THE Post has been researching the life of a local woman, who was involved in a remarkable event in world history — the relief of the Bergen-Belsen concentration camp in 1945.

Liberation of Bergen Belsen
Team RT100, who were mobilised to Belsen in 1945 to assist British troops with the relief of the Bergen-Belsen concentration camp. Marjorie Ashbery is pictured standing third from the right.

It is rare when one person’s efforts in such a major event would go unrecognised, but little was known about local lady Marjorie Ashbery, who lived in Boscastle for many years, and her time spent in Europe during the Second World War.

Marjorie, also known as ‘Ash’ to her close friends, was a PE teacher at three Post area schools in Launceston, Bude and Camelford, but in her younger days spent a period of time with the Red Cross’ Friends’ Relief Service during the Second World War, having wanted to have had a direct role in the war efforts. Most notably, it is known that Marjorie was involved in the liberation of Bergen-Belsen in April 1945, after British forces carried out the relief of the site from Nazi troops from April 15 of that year.

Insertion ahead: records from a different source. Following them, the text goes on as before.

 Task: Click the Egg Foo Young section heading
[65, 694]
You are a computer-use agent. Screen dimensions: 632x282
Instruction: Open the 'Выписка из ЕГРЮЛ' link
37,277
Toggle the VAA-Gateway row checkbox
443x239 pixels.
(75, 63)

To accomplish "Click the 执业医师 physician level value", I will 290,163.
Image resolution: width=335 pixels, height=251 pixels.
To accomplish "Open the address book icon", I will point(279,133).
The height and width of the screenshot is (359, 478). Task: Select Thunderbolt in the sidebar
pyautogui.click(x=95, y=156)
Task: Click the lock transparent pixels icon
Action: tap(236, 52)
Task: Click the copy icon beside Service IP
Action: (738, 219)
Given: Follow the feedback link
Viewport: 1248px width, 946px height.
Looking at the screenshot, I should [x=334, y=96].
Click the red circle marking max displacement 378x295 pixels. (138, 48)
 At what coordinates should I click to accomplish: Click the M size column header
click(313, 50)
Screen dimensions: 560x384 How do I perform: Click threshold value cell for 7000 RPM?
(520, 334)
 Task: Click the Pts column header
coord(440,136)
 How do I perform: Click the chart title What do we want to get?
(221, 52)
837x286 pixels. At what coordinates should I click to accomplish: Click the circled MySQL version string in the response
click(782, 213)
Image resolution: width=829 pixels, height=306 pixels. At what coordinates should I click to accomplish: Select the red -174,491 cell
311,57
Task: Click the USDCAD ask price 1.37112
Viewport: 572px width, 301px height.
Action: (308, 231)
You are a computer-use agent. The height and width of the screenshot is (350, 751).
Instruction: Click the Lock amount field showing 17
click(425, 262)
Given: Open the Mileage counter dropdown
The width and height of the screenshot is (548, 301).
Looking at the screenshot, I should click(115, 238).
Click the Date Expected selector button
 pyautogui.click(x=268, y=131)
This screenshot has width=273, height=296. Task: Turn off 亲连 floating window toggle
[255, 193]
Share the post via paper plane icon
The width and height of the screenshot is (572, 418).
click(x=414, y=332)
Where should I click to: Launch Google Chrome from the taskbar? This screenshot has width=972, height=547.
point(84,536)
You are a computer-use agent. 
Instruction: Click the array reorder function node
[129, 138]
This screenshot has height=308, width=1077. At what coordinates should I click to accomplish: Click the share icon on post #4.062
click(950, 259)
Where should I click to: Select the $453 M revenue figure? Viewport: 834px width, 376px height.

The Post was first made aware about Marjorie in late January of this year, after a former pupil of Sir James Smith’s school, Yvonne Chidley, on a Facebook post remembering those who died during the Holocaust, spoke about her memories of her teacher — being Marjorie — who told her class back in the 60s about her time spent with the Red Cross during the relief of the concentration camp. When asked about the information Yvonne had on Marjorie, she said: “The teacher’s name was Miss Marjorie Ashbery. She taught me at Sir James Smith’s from 1963 to 1965. I seem to remember she lived in Boscastle, possibly at Well Farm (meaning Welltown Manor). She was grey-haired, so possibly was nearing retirement by that time.

“At the time, I didn’t think a lot about her comment. However, in later years when I saw footage of the relief of Belsen, her words came back to me and I understood the horrors she had witnessed.”

Yvonne was unable to say any more than that, as Marjorie had never spoken about the subject again, or gone into any great length of detail.

This seems to have been a reoccurring theme throughout the Post’s research on this lady. It is now clear that Marjorie did not care to reminisce about this time in her life, which she went on to take to the grave with her 18 years ago.

According to the Imperial War Museum, British forces liberated Bergen-Belsen, which was formerly a prisoner of war camp, on April 15, 1945. Forces found 60,000 people in the camps, most of which were ill, starving and deprived of basic needs such as sanitation, with thousands of dead bodies lying unburied on the site.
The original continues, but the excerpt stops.